Several new biomarkers are related to mortality in community acquired pneumonia (CAP). The aim of this study was to compare new biomarkers for the prediction of short and long-term all-cause mortality in CAP.
728 patients (59.0 +/- 18.2 years) with CAP were enrolled. Pro-adrenomedullin (MR-proADM), pro-atrial natriuretic peptide (MR-proANP), pro-arginin-vasopressin (Copeptin,), pro-endothelin-1 (CT-proET-1), procalcitonin (PCT), C-reactive protein (CRP), leukocyte count (WBC) and clinical CRB-65 score (based on confusion, blood pressure, respiratory rate and age) were determined on admission. Patients were followed up for 180 days.

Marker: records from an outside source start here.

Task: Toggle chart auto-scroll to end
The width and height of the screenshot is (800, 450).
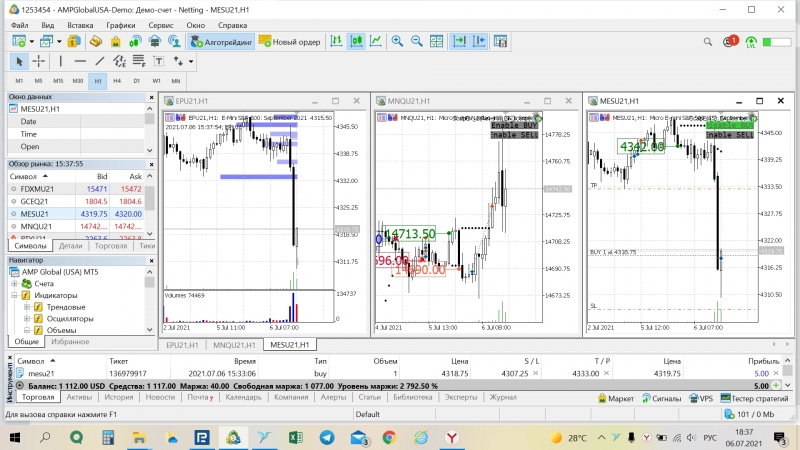Action: pyautogui.click(x=459, y=42)
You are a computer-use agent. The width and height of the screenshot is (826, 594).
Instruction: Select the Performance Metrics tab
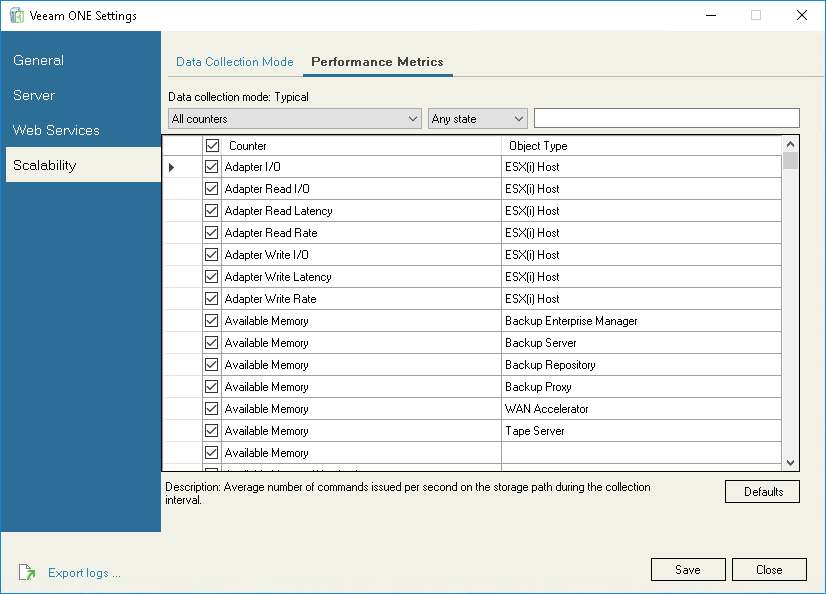(377, 62)
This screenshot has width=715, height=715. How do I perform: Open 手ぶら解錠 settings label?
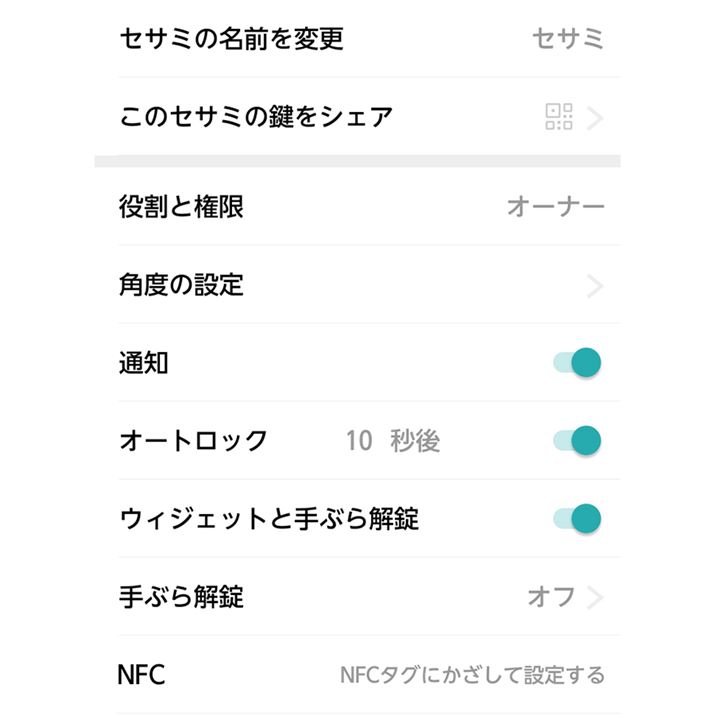click(181, 597)
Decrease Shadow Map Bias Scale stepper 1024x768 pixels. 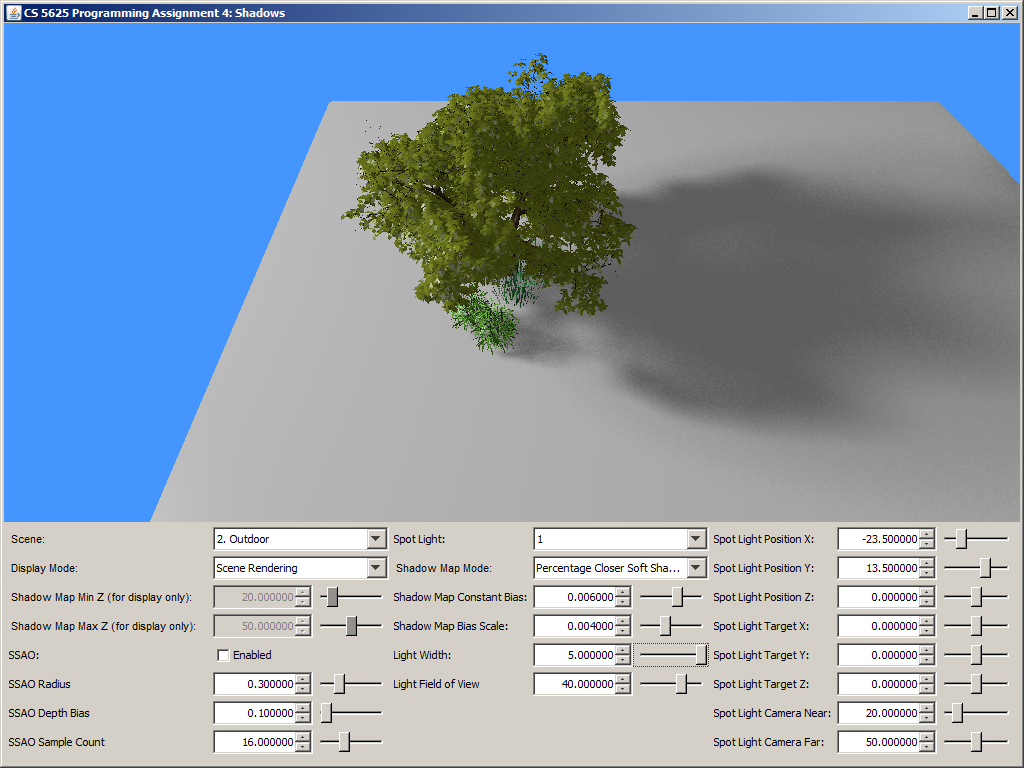pyautogui.click(x=624, y=632)
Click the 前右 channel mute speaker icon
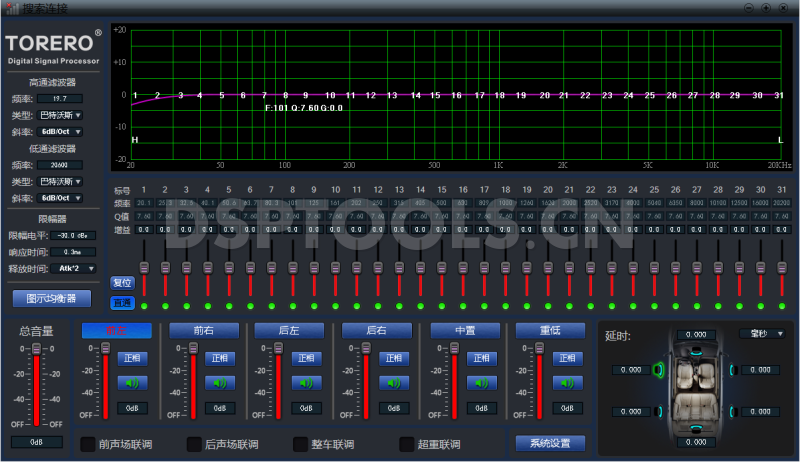800x462 pixels. click(x=219, y=382)
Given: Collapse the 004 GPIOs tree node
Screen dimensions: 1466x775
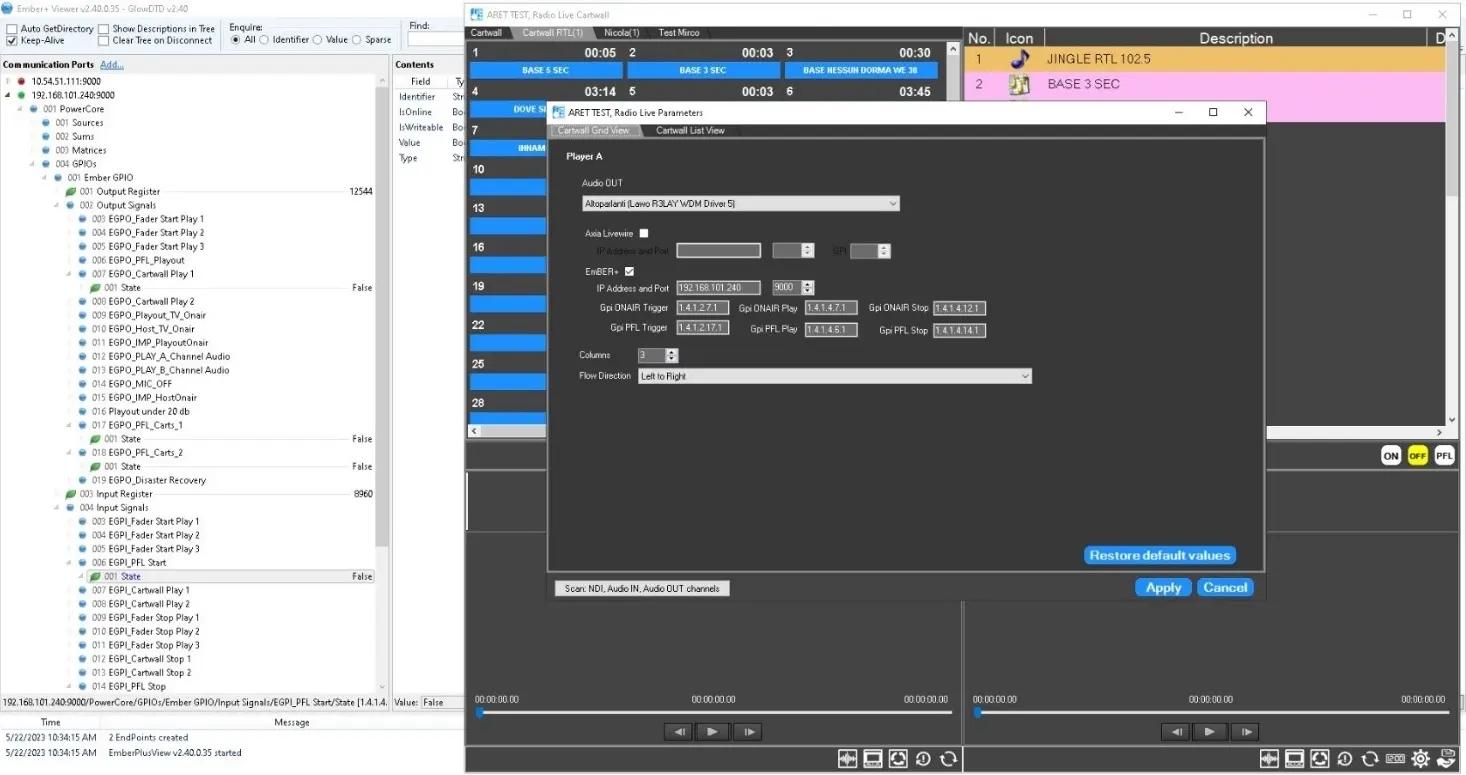Looking at the screenshot, I should pyautogui.click(x=33, y=164).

In patients who died of any cause within 28 and 180 days (2.5% and 5.1%, respectively), MR-proADM, MR-proANP, Copeptin, CT-proET-1 and PCT as well as CRB-65 were significantly higher compared to survivors. MR-proADM had the best performance for 28 days (HR 3.67) and 180 days (HR 2.84) survival. C-index of MR-proADM for 28 days survival (0.85) was superior to MR-proANP (0.81), Copeptin (0.78), CT-proET-1 (0.79) and CRB-65 (0.72) for the prediction of mortality. For prediction of mortality at 180 days, C-index of MR-proADM (0.78) was higher than MR-proANP (0.74), Copeptin (0.73), CT-proET-1 (0.76), PCT, CRP and WBC. MR-proADM was independent of CRB-65 and added prognostic information for short- and long-term mortality. MR-proADM was an independent and strong predictor of short- and long-term mortality.
It was concluded that all new biomarkers were good predictors of short- and long-term all-cause mortality, superior to inflammatory markers and at least comparable to CRB-65 score. MRproADM showed the best performance. A combination of CRB-65 with MR-proADM might be the best predictor for mortality.